One year ago, I began my first formal sabbatical as part of my faculty appointment at Kwantlen Polytechnic University. Taking leave to pursue research and other projects is a tradition well established within academia, but also dates back as a practice to biblical times, signalling a break from work (sabbatical from the Greek work sabbatikos —a “ceasing”). To be sure, the very concept flies in the face of our fast-paced and profit driven world, and I too had approached the application with some trepidation as I was happy with the hard-won rhythm established in my teaching and work life. Still, with a book project in press and my co-editor just coming off her own sabbatical to pass the baton to me, it was necessary to take the plunge and set out on a four season odyssey that ended up being one of the most profound and transformative years of my life.
Now however exaggerated or overblown that may sound, upon reflection I have come to realize that the most important lessons of my year’s leave are ones that will continue to guide me as I transition back to my normal (and now hopefully more balanced) life.
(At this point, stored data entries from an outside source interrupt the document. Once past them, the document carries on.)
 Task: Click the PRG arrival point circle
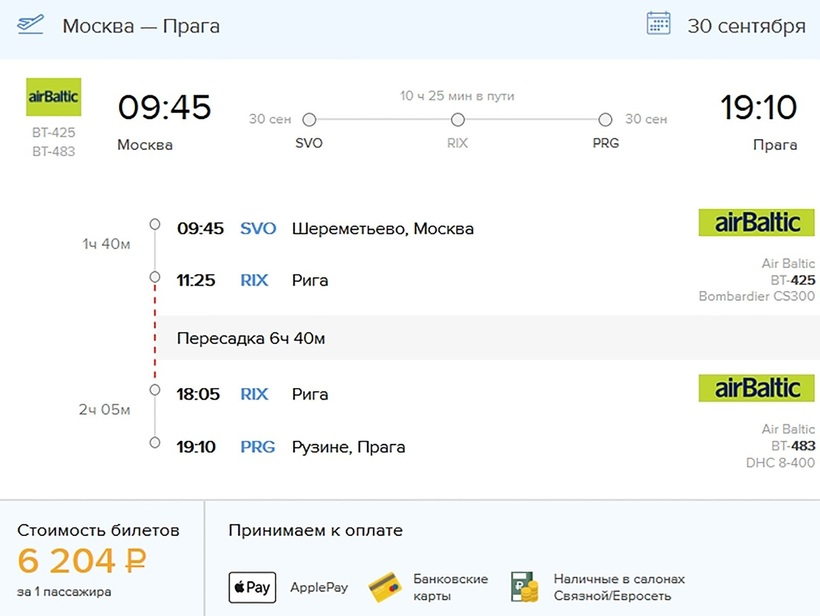click(x=605, y=120)
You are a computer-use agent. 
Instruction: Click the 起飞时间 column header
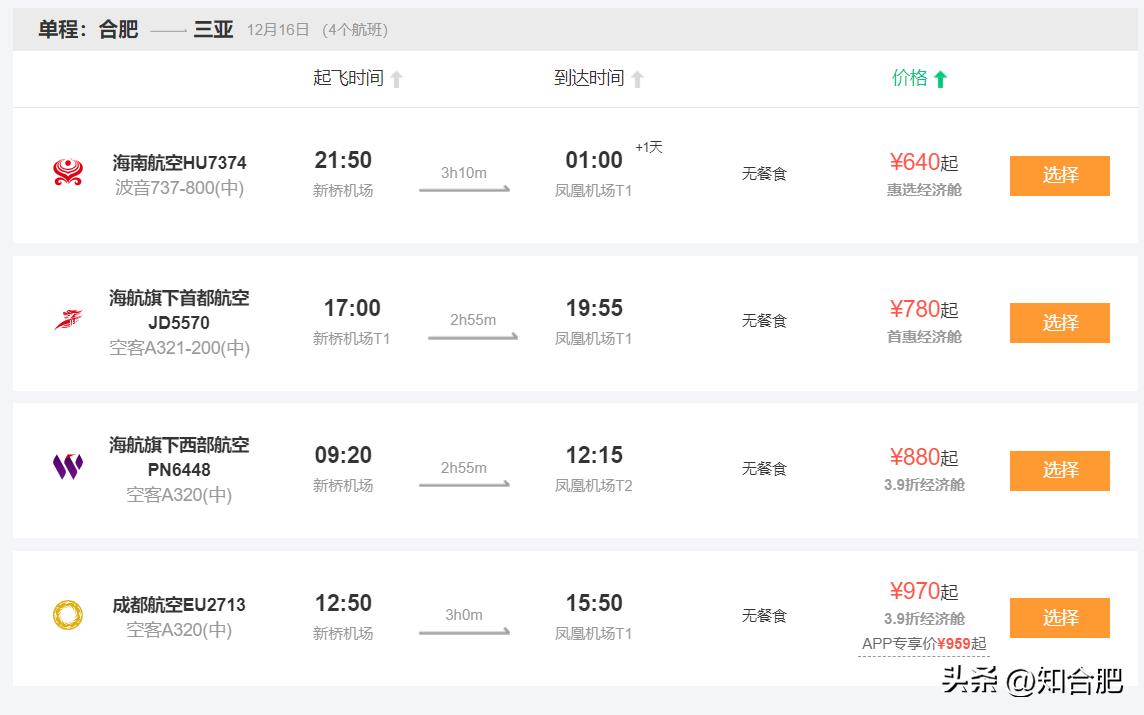[x=348, y=78]
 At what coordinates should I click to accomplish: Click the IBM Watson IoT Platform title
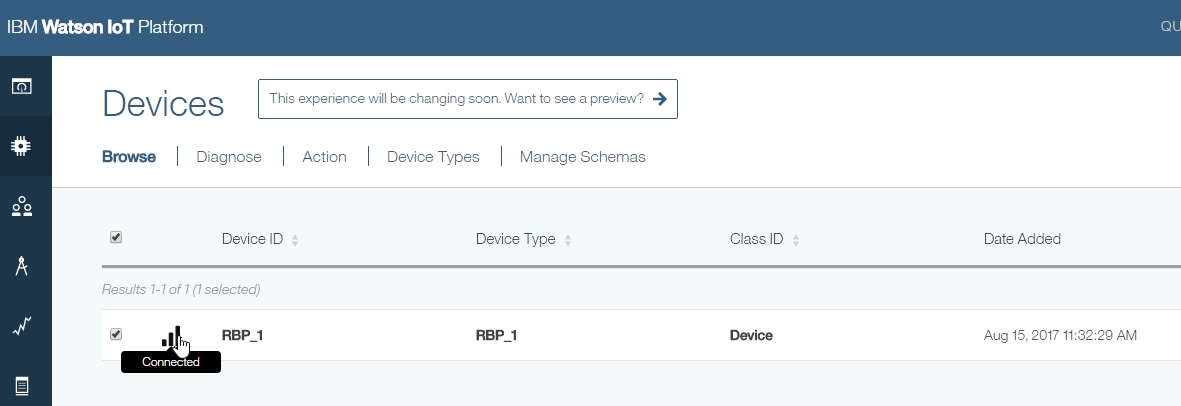tap(105, 27)
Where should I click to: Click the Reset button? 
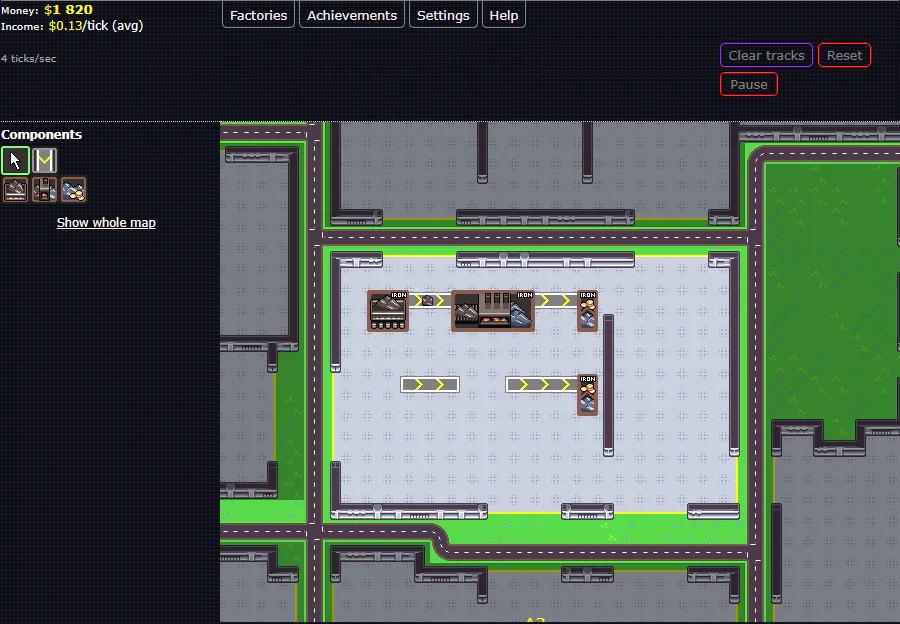tap(844, 55)

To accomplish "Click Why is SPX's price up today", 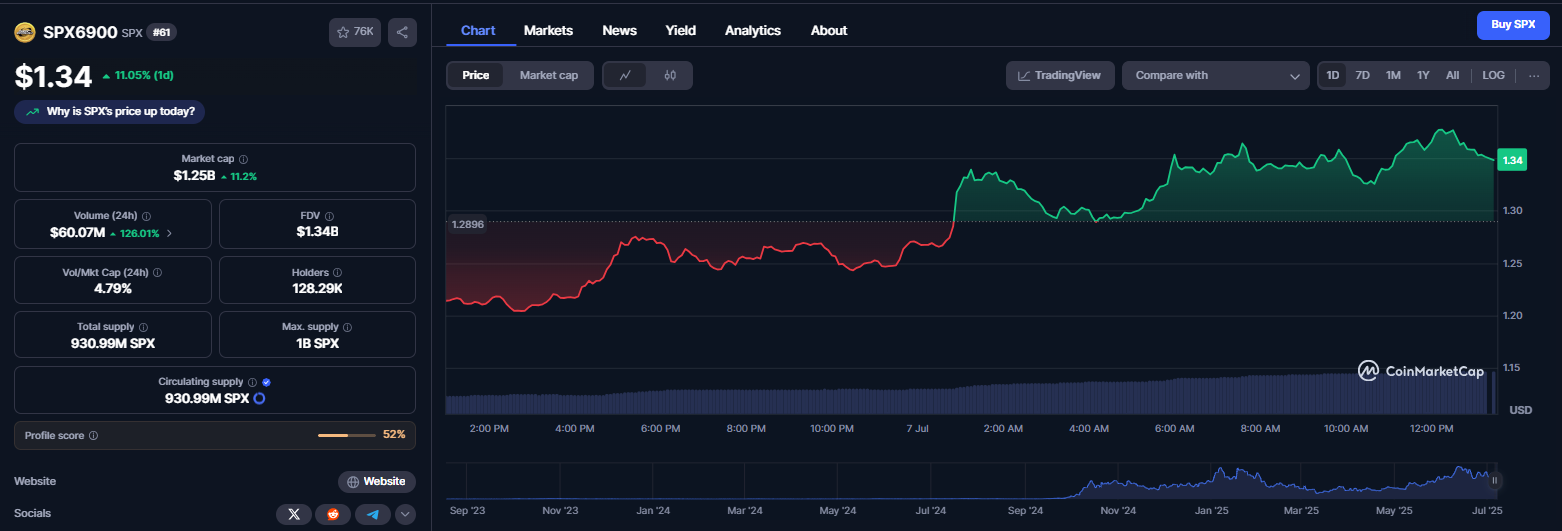I will pyautogui.click(x=110, y=111).
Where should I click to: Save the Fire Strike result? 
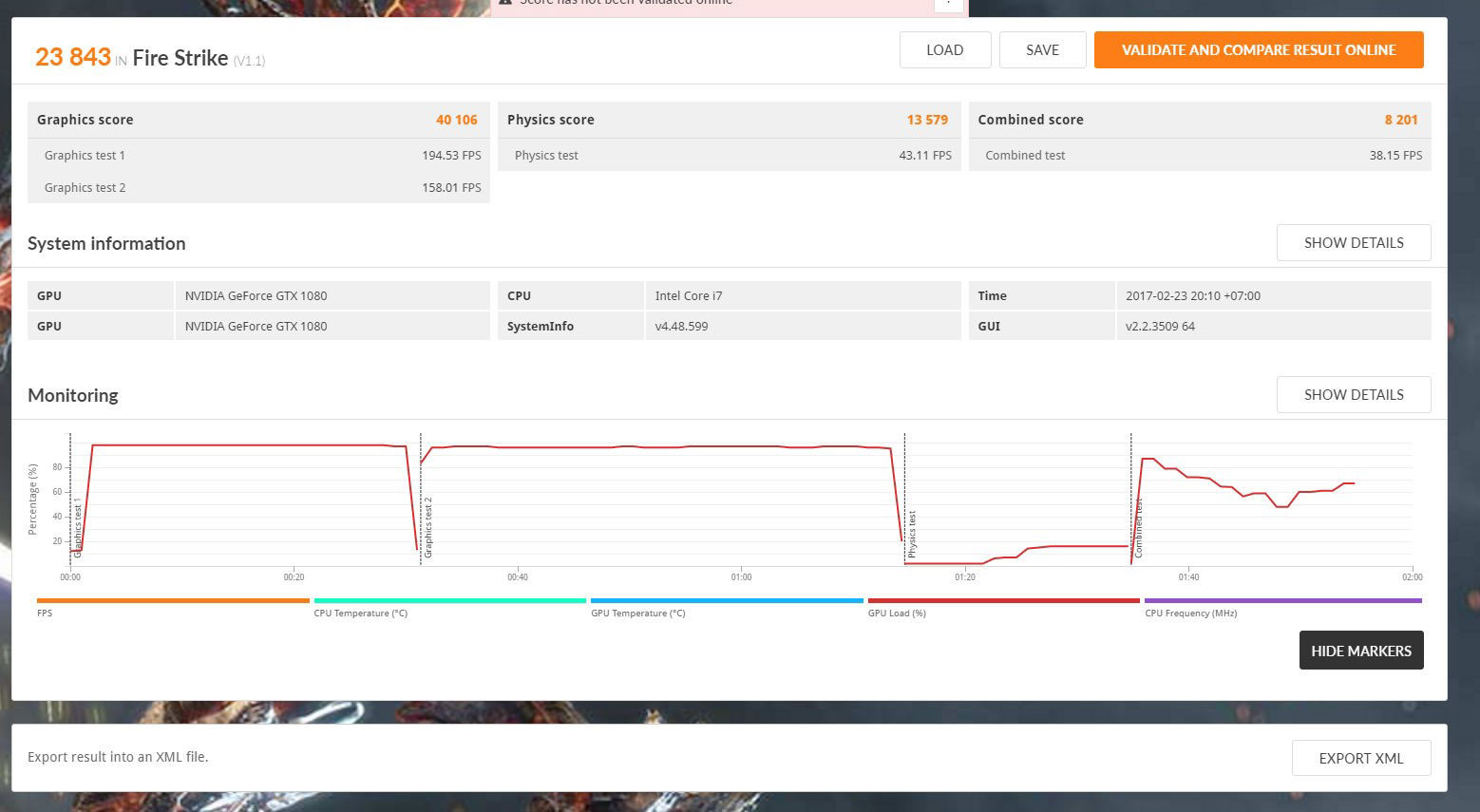(x=1042, y=50)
Having the privilege of standing back and gaining a new perspective on how I choose to live day to day was not something I wanted to take for granted. In fact, my biggest fear was not utilizing this gift of time and space wisely. But as I wound down the twelve months, the take-away lessons crystalized, and I have assembled them here as a list of ten, in hopes that some of them may be of use to others who are either getting ready to take the sabbatical plunge or simply looking to find more balance in their lives. Part One continues below, and I will post Part Two later in the week.
PLAN FOR YOUR TIME
In the months leading up to my official leave date, I began looking for resources to help plan for my sabbatical. Speaking with those who had embarked on one or more leaves already, it became clear that almost everyone approached the sabbatical differently, and often without much guidance. Three books that were incredibly helpful early on in my hunt were Reboot Your Life: Energize Your Career and Life By Taking A Break and Designing Your Life. Both texts lay out a blueprint for brainstorming and assessing how to identify and prioritize the way you want to spend large amounts of unstructured time. And while the books only touch on academic sabbaticals in passing, they do land on the idea of being realistic about what can be accomplished, and learning to think about your leave in terms of short-term and long-term goals. The book that I found most impactful with respect to time management for academic researchers was Cal Newport’s Deep Work: Rules For Focused Success In A Distracted World. I returned to this text several times over the past year, and recommend Newport’s many tips and suggestions for blocking out intensive periods of work, followed by time for fun and reflection. As I blogged earlier this year about the book, Newport distinguishes his approach by discussing strategies that are not only geared to finding the time to accomplish goals and build routine and structure into one's life, but also focused on helping harness the mental state of deep focus, concentration, and flow, that drives creativity and productivity.
2. CREATE A ROUTINE
Building structure and predictability into your day is much easier than it sounds. When you have a regular job, deadlines, and obligations to others that are absolutely non-negotiable, the structure and routine emerge out of necessity. At the other extreme, staring at a blank calendar for twelve months is incredibly daunting, and the only thing I can compare it to is the final years of my Ph.D. when it was left entirely up to me to produce a book-length dissertation. After many weeks of reveling in the freedom of unsupervised time, I realized that I would have to build in a system of time management to accomplish the big goals I was expected to achieve. A similar situation quickly emerged with the sabbatical. I had submitted a proposal promising several items— a co-edited book collection, the placement of new publications, research for travel, conferences, and new projects, and planning for new courses and a textbook. Any one of these items could send me down a rabbit hole in terms of time, and so I decided to divide out my twelve months into smaller chunks of time comprising weeks and then days where I would focus only on one of the above projects. At the end of each week and each month, I would assess what I had accomplished and how well my expectations were being met. Often, I would under or overestimate the time I was using and adjust accordingly. At the level of weekdays, I ended up scheduling 4-5 hours daily on uninterrupted and undistracted work (Deep Work helped me achieve this), and made sure to build a routine that included time for breaks, reflection, downtime, and of course, the time to do the things I could not possibly accomplish in a regular year at work. Using Google Calendar, Evernote, and the Productivity Planner, I also learned to honour my schedule and start and stop my scheduled tasks however immersed I was (more on the importance of this later in PART TWO of the post) or however much I wanted to procrastinate (more on this too later).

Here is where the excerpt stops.